Eu estava num centro comercial, numa loja de roupa, e vi uma mãe aflita à procura do filho pequeno, porque ele estava a brincar e a certa altura desapareceu. Escondeu-se dentro dum armário cheio de calças de ganga e, por mais que ela o chamasse, manteve-se quieto, em silêncio. 

– Viu-o? – Perguntou ela à empregada, depois de ter ido duas vezes ao corredor e outras tantas ao provador, completamente atarantada, coração na mão, alma na boca – eu sei, eu senti. A vida é solidão e a maior parte dos dias são tristes.

A empregada encolheu os ombros e, sem abrir a boca, disse-lhe com os olhos:

– Não sei do que está a falar.

E, de facto, não sabia – eu sei, eu senti. Há um adeus permanente no ser das pessoas e o sonho morre constantemente no fundo de cada um.
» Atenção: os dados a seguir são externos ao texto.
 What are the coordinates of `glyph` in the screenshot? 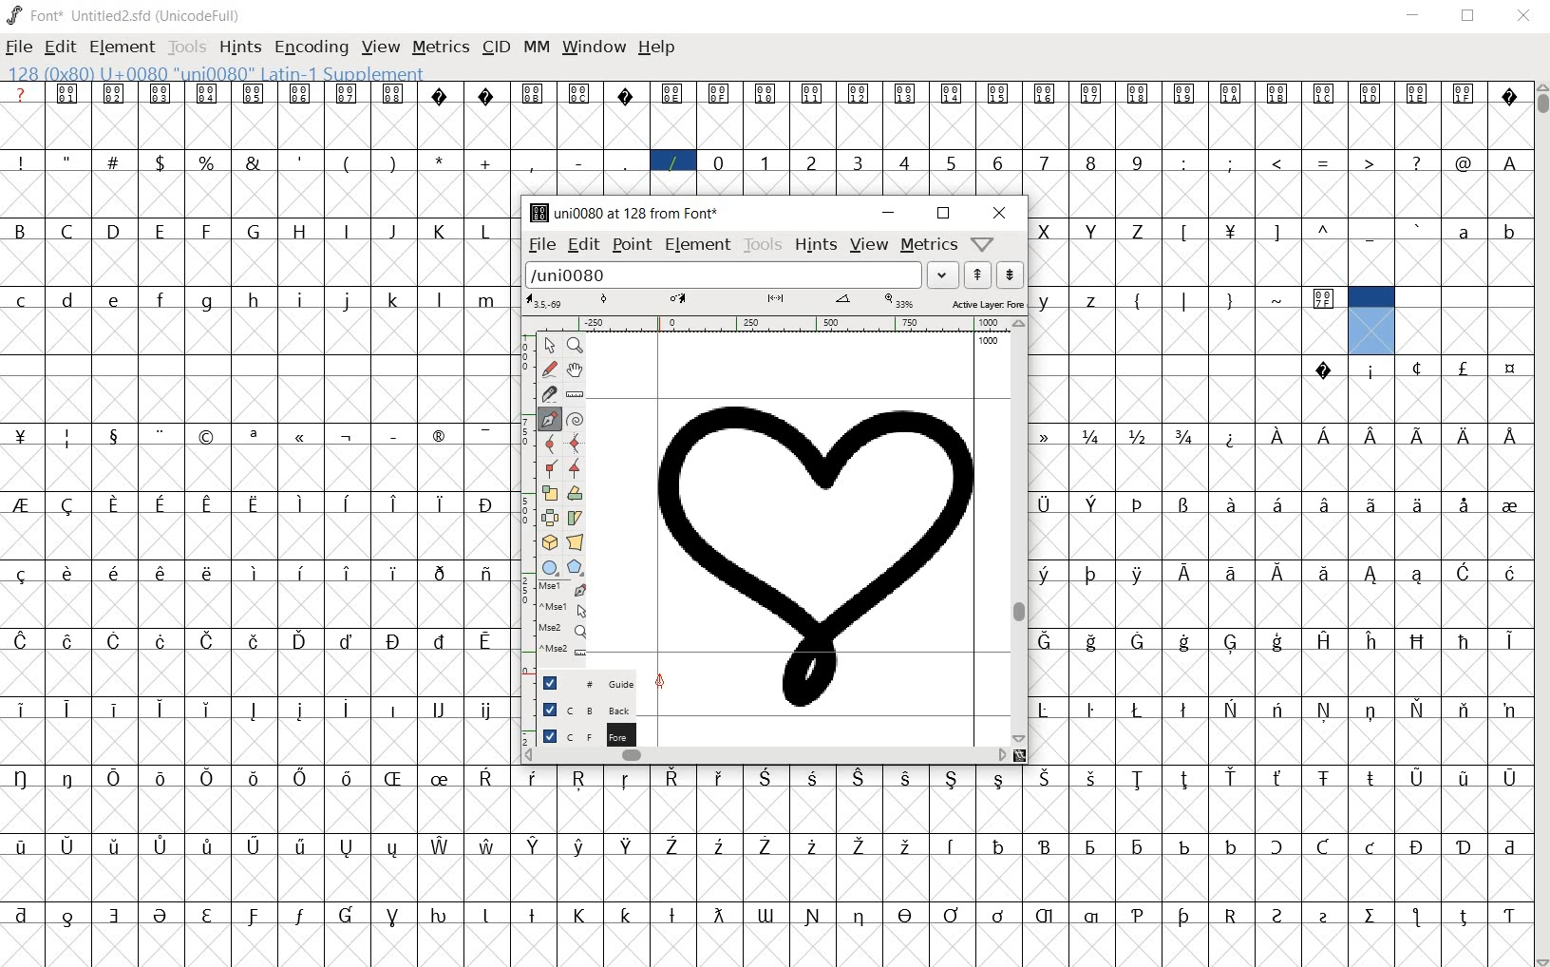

A rapariga estava tão distraída a dobrar peças de roupa, como se aquilo fosse uma arte e ela uma máquina, com tanta entrega, tanta devoção – eu sei, eu senti – pelo que era incapaz de reparar na mecânica da tragédia a partir do ponto de vista de quem entrava na loja. 

A mãe, mulher jovem e bonita, ficou desnorteada e atravessou sozinha o mundo inteiro dentro da loja – eu sei, eu senti – tomada por um susto extremo e violento, como só acontece diante do amor incondicional, talvez o único que vale a pena viver, o único que faz sofrer e ajuda a morrer, mas ninguém o entende – as coisas são como são, as palavras também – nunca ninguém entende, esse amor incondicional, nem para o bem, nem para o mal, tão pessoal e total – eu sei, eu senti.

No decurso da viagem à roda da loja de roupa, a mãe olhou duas vezes para mim – o vagabundo – mas não me dirigiu a palavra e eu também não tinha nada para lhe dizer, pois o miúdo sumira-se sem mais nem menos, tocado por uma magia pura e exasperante que me fez recordar as vezes em que perdi paixões pelo caminho e foram algumas, perdidas com a mesma simplicidade intrigante com que se perde o elástico de amarrar o cabelo – eu sei, eu senti. Mas isto não faz sentido – é muita ligeireza da minha parte, para tão grande profundidade da parte dela.

Seja como for, eu estava a viver um dia inócuo e comecei a pensar como um menino de sua mãe. Uma vez, na brincadeira, escondi-me num sítio qualquer e depois perdi-me. Agora, ando à procura de mim para me salvar e não me encontro, não me encontro. Habituei-me às vertentes da solidão e tornei-me nómada dentro de mim. Às vezes, digo coisas que ninguém entende, coisas estrambólicas, sem sentido. Outras vezes, começo a falar como um santo e acabo como um monstro. Valho tudo e não valho nada. Ao pôr-do-sol, faço sempre a mesma promessa:

– Nunca mais abro a boca para dizer quem sou.

Por fim, a mulher encontrou o filho, metido no armário, no meio das calças de ganga. Ela estava bastante nervosa, bastante irritada – eu sei, eu senti – e falou-lhe assim:

– Tu nunca mais me faças isso!

O miúdo fez beicinho e eu pensei não desprezes o meu sentir.

– A mãe ficou muito preocupada contigo! – Disse ela.

Agarrou-o pela mão e eu pensei não desprezes o meu sentir também. Depois, foram-se embora no embalo do amor incondicional, o único que vale a pena viver, sofrer e morrer – eu sei, eu senti.

A loja ficou vazia. Só eu e a empregada lá dentro – as unhas dela compridas, coloridas, postiças – a dobrar roupa com tanta devoção, como se fosse uma arte, e eu pasmado a ver aquilo, a arte de dobrar roupa.